Saya selalu kagum dengan setiap kuliner yang hadir di Indonesia. Selain rasanya kaya bumbu dan rempah, kuliner yang hadir bukan sekedar makanan tapi selalu memiliki cerita menarik yang bisa dieksplorasi.
Salah satunya Nasi goreng, masakan yang mengingatkan saya pada kenangan di masa kecil bersama ibu ketika ikut memasak di dapur. Dulu di keluarga saya nasi goreng adalah menu langka yang hadir dalam keluarga.
Maka dari itu saya selalu berharap nasi yang dimasak ibu untuk menu makan sehari-hari selalu tersisa. Bahkan saya seringkali menunda salah satu jam makan agar nasi tidak habis di hari tersebut.
Ketika akhirnya ada nasi yang tersisa bahagianya sungguh tak terkira. Zaman itu Ibu saya memasak nasi bukan menggunakan rice cooker, tapi langsung menggunakan panci.
Saya sering melihat ibu memasak nasi. Mulai dari mencuci beras menggunakan tempat yang terbuat dari anyaman bambu, membuat beras tidak terbuang percuma karena air akan langsung keluar dari sela-sela anyaman bambu tersebut.
Setelah itu ibu memasukan nasi ke panci dan menambahkan air sampai satu ruas jari telunjuk berada di atas permukaan beras. Selanjutnya nasi di masak dalam api sedang sambil sesekali diaduk.
Selanjutnya nasi setengah tanak dimasukan ke dalam panci kukus yang memiliki saringan. air dibawahnya. Nasi setengah tanak dimasukan kedalam puring dan diletakan dibagian atas saringan air. Biasanya waktu yang dibutuhkan adalah sekitar 15-30 menit tergantung dari api dan jenis beras.

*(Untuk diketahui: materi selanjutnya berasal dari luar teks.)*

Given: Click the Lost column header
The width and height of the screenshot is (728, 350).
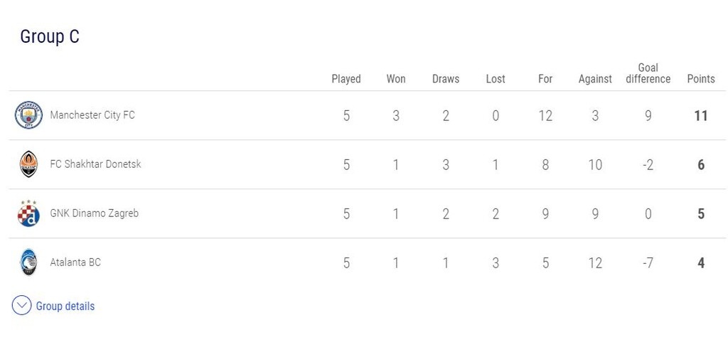Looking at the screenshot, I should pos(496,79).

Nasi yang dimasak dengan cara tradisional memang memiliki ketahanan yang lebih lama dibandingkan dengan rice cooker. Saat ada nasi tersisa, biasanya anggota keluarga yang lain enggan memakannya karena teksturnya sudah sedikit lebih kering.
Namun saya justru menyambutnya dengan penuh suka cita. Dalam membuat nasi goreng ibu punya cara yang berbeda untuk memasaknya.
Ibu membuat dua bumbu yaitu halus dan kasar. Bumbu halus terdiri dari bawang putih, cabai dan kencur. Sementara bumbu kasar terdiri dari irisan bawang merah, daun bawang dan potongan cabai rawit. Bersama telur urak-arik, nasi berubah menjadi rasa yang sangat unik. Menu yang bisa saya lahap berkali-kali sampai tak tersisa.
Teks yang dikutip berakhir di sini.